Action item: After finding the line that contains "Электронная информационно-образовательная среда" in the entries below, retype it and every following line precisely, the last included.

┌──

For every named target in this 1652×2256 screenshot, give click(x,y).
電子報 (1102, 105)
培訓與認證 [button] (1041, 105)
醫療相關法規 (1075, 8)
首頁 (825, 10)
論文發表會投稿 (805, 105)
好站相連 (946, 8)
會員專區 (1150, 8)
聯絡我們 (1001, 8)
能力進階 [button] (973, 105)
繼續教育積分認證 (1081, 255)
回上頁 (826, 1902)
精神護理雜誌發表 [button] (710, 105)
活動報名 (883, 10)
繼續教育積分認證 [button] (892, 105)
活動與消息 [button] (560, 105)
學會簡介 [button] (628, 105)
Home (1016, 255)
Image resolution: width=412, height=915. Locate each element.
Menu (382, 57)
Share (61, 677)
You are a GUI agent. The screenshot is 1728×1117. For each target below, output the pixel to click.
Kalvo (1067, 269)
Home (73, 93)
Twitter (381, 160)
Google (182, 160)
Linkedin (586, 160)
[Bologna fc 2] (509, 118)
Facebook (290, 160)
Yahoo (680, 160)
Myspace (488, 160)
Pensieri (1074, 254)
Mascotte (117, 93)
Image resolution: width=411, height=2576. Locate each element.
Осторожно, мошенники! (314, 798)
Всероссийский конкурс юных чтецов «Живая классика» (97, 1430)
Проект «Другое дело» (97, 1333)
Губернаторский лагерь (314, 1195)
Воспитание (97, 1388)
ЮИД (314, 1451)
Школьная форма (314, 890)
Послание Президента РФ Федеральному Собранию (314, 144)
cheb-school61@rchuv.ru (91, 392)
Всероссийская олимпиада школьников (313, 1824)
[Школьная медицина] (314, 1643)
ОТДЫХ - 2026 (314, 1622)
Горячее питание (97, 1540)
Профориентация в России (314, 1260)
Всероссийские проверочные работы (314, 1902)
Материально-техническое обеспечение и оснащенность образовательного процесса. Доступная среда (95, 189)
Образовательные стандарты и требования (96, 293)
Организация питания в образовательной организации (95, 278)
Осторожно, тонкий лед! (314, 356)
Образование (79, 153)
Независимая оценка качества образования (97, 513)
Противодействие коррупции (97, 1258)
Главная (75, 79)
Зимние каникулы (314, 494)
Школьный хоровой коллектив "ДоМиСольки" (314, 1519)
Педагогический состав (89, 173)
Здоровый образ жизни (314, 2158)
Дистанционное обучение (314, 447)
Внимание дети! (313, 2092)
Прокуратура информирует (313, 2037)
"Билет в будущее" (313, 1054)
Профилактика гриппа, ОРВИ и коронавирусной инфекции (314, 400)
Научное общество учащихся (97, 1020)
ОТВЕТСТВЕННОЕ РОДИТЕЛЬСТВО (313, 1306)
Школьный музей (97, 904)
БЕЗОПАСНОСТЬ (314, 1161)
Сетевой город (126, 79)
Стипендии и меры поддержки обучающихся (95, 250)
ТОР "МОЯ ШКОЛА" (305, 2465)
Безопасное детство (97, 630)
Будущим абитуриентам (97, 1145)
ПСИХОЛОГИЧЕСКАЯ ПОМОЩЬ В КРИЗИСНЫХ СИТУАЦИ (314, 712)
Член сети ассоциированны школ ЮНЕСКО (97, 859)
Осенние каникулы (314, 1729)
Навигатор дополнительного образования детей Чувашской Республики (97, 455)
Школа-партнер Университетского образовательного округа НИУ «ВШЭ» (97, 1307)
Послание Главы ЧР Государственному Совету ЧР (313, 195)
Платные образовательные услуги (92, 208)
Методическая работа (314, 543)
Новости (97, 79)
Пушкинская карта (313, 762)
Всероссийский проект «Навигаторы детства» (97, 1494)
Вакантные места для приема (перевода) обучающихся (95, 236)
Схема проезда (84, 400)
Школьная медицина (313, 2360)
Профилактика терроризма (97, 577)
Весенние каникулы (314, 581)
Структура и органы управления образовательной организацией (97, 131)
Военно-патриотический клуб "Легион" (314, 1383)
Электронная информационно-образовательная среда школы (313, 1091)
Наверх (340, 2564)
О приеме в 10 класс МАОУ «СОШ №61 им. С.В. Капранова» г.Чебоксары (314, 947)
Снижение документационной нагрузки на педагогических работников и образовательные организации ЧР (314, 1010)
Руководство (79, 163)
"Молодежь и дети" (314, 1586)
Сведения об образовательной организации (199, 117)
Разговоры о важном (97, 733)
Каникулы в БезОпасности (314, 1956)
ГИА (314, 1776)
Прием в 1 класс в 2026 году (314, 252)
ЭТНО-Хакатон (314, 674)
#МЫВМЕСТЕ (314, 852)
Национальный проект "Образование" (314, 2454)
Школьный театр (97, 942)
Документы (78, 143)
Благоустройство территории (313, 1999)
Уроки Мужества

└──

Answer area:
Электронная информационно-образовательная среда школы (313, 1091)
Наверх (340, 2564)
О приеме в 10 класс МАОУ «СОШ №61 им. С.В. Капранова» г.Чебоксары (314, 947)
Снижение документационной нагрузки на педагогических работников и образовательные организации ЧР (314, 1010)
Руководство (79, 163)
"Молодежь и дети" (314, 1586)
Сведения об образовательной организации (199, 117)
Разговоры о важном (97, 733)
Каникулы в БезОпасности (314, 1956)
ГИА (314, 1776)
Прием в 1 класс в 2026 году (314, 252)
ЭТНО-Хакатон (314, 674)
#МЫВМЕСТЕ (314, 852)
Национальный проект "Образование" (314, 2454)
Школьный театр (97, 942)
Документы (78, 143)
Благоустройство территории (313, 1999)
Уроки Мужества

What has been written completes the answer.